Tag Archives: Middle school

When He Was Small

It must be the graduations, the birthdays, the moving-ons that are swirling around me lately…for whatever reason, I am feeling nostalgic. I look at my kids and I think, “Stop! This is all going by wwaaayy to fast!” I look at my younger ones and I want to take a picture of every, single, ridiculous little moment so I can remember it all. And I look at the older ones and think, “Where did it go?” And… “Why didn’t I put all the old photos of their ridiculous little moments into nice, neat albums like I always said I would?”

I see them all growing, getting taller, bigger, moving onward. Struggling sometimes with figuring out how to become themselves, and it is hard to watch this bumpy journey.  Hard to know that there are some things I could help them with, if only they would let me, and some things I cannot …even if they ask.

One of my children is about to enter into that magical land we call middle school, and one is just leaving (Thank God!). My mother always said that she thought fifth grade, the grade before middle school, was really the last true year of childhood and as usual, she is right. It is the last chance.  The last chance we all have just to be kids. Just silly, playful, carefree children before all the social pressures and hormones of adolescence kick in.  Before the toys and imaginations are put away to gather dust in the corner as these once happy-go-lucky youth begin to worry about things like fitting in and pimples and wayward hair. Before they all start struggling to cross over that treacherous divide, that bumpy road, that long bridge into adulthood.

I’ve noticed that the girls usually seem quite eager to cross this bridge.  They just prance on over, all excited and proud…many sadly making the journey before they are ready, a false sense of maturity driving them onward, but the boys…well I think they tend to stand in the middle, one leg boldly planted on either side jeering at old father (and mother) time, “Oh yeah! I am the king of this bridge and I dare you to try and make me cross over! Come’ on, I dare ya!” (And this type of inflated bravado never really goes away, does it…)

→ **List of tasks**:
(a) Echo the blog post word for word between "When He Was Small" and "if they ask.", inclusive.
(b) Carry on the blog post about children growing up from the point where it stops.
The data that comes next has no connection to the blog post above.

→ **Information shown**:
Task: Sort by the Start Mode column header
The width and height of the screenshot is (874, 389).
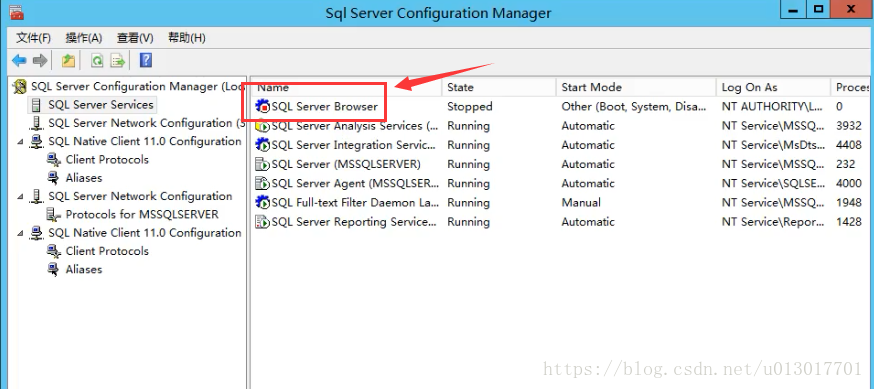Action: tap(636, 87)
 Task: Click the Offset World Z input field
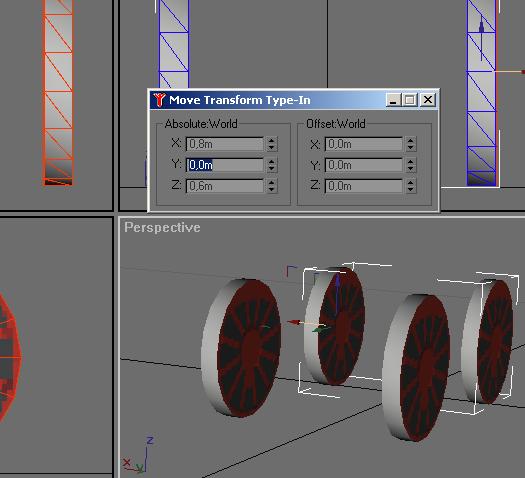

→ **Answers by task**:
(a)
When He Was Small

It must be the graduations, the birthdays, the moving-ons that are swirling around me lately…for whatever reason, I am feeling nostalgic. I look at my kids and I think, “Stop! This is all going by wwaaayy to fast!” I look at my younger ones and I want to take a picture of every, single, ridiculous little moment so I can remember it all. And I look at the older ones and think, “Where did it go?” And… “Why didn’t I put all the old photos of their ridiculous little moments into nice, neat albums like I always said I would?”

I see them all growing, getting taller, bigger, moving onward. Struggling sometimes with figuring out how to become themselves, and it is hard to watch this bumpy journey.  Hard to know that there are some things I could help them with, if only they would let me, and some things I cannot …even if they ask.

(b)
One of my children has a birthday this week. Another year marked on the calendar, another foot towards maturity. I wrote this piece below about him, about saying goodbye to childhood.  It’s all-true, and shhhh… if you see him around say Happy Birthday but DON’T tell him you read this! It’s too sloppy and gloppy for a man-boy who is standing with one leg firmly planted on either side of the bridge scoffing at the world, “Come-on I dare ya!”

When He Was Small…

When he was small, he would ask me to sleep with him every night.

“Please sleep with me Mom.”

And most nights I would. I would snuggle in next to him, feeling his small body pressed against mine, an arm thrown across my neck as he burrowed in so close our noses would touch, his breath minty and sweet against my cheek, his hair still damp and fresh from the bath. He would whisper his dreams and silly rhymes in my ear as the room slowly darkened, a gently stillness seeping in, his chest rising and falling in time with the soft whir of the overhead fan and all thoughts of the piles of laundry that needed to be washed, the already late bills to pay, the sticky dinner dishes that should be rinsed floated sleepily, gratefully, away as I lay with my arms around my child, both of us drifting into sweet, sweet slumber.

And some nights I wouldn’t.  On those long, hard days when I just needed some space to think, wanting some peace and solitude to collect my thoughts and mull over the day. Those nights when I all I could dream about was a soft chair, a cup of hot tea and a good book, or a piece of the couch, a mindless television show and a glass of wine.

“No, not tonight. I am busy. I don’t have the time. ” I would say impatiently.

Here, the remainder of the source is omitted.